WHAT YOU ARE ASKED TO DO:
Reproduce word for word every line from the one containing "The width and" to the final line of the data below; omit the pictures.
[Start of section]
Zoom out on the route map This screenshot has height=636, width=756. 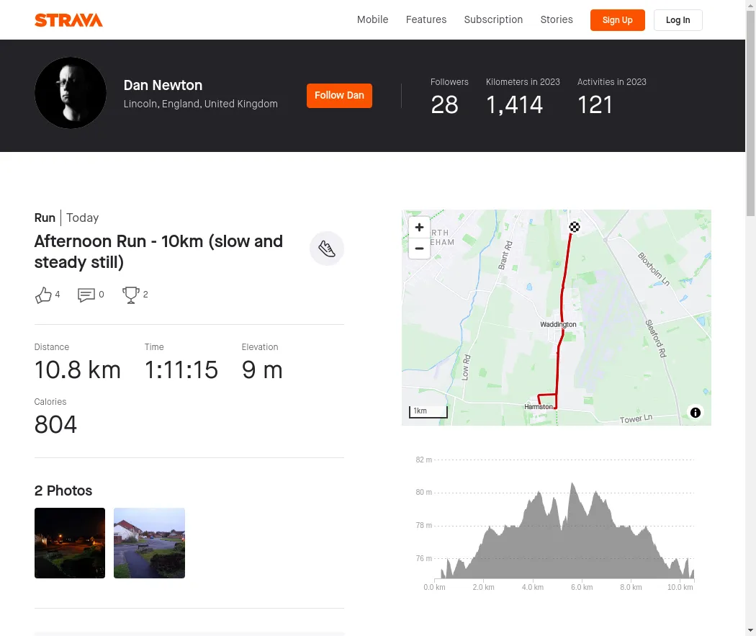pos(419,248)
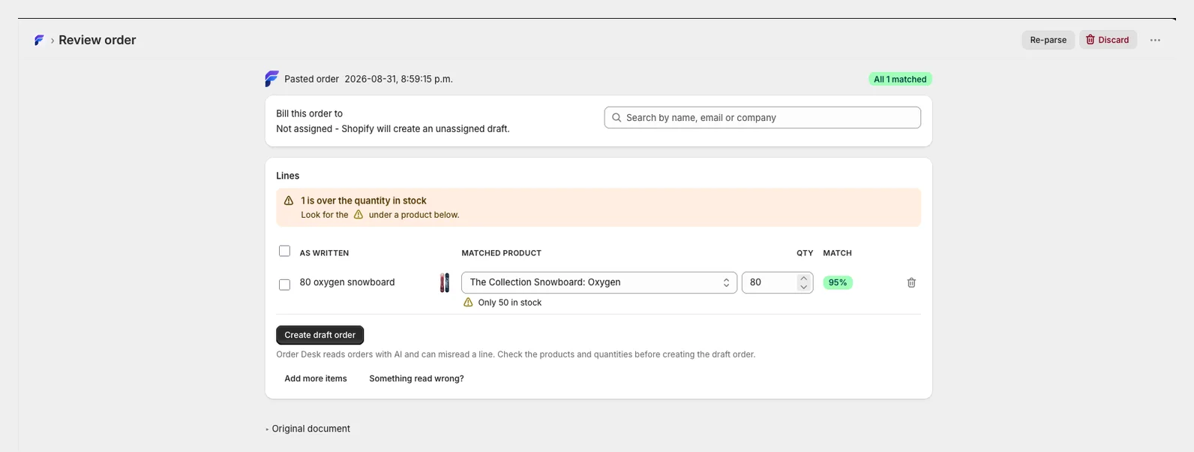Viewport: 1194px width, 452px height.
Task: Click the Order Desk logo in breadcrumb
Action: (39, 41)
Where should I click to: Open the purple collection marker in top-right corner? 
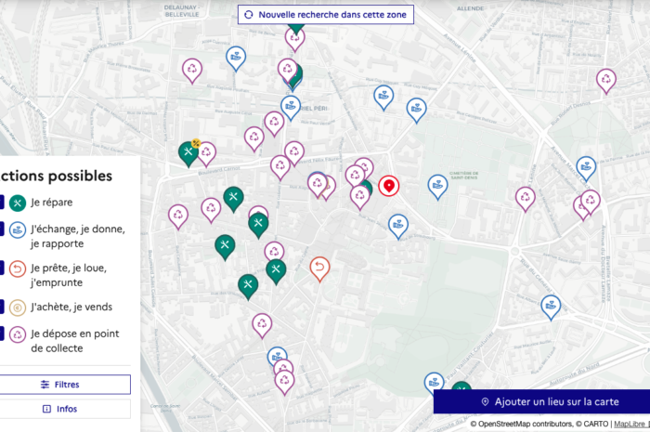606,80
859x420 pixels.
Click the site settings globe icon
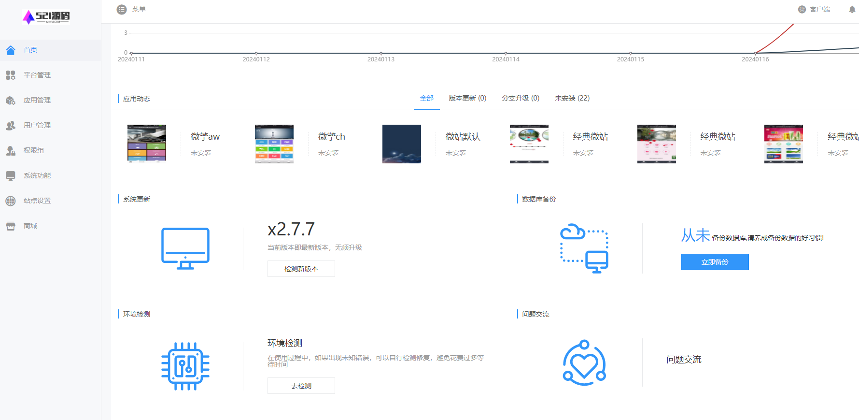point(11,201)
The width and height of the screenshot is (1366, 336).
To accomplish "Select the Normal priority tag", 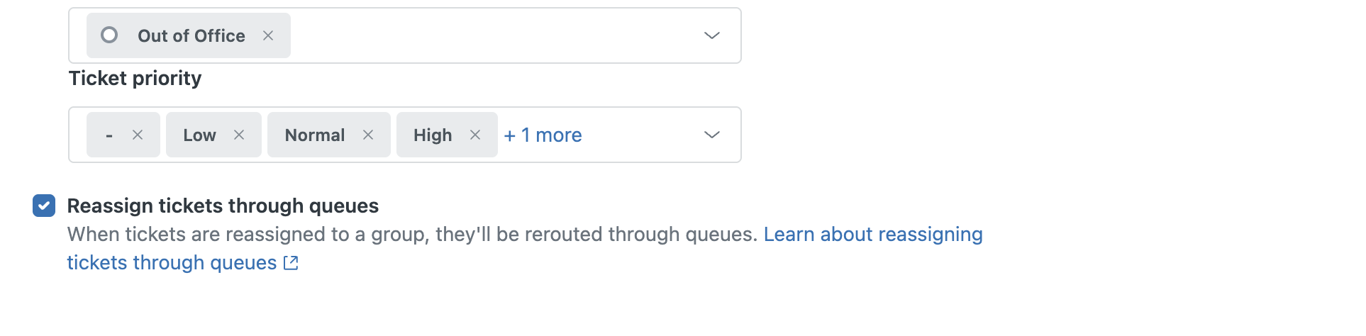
[End of section]
YOUR RESPONSE:
The width and height of the screenshot is (1366, 336).
To accomplish "Select the Normal priority tag", 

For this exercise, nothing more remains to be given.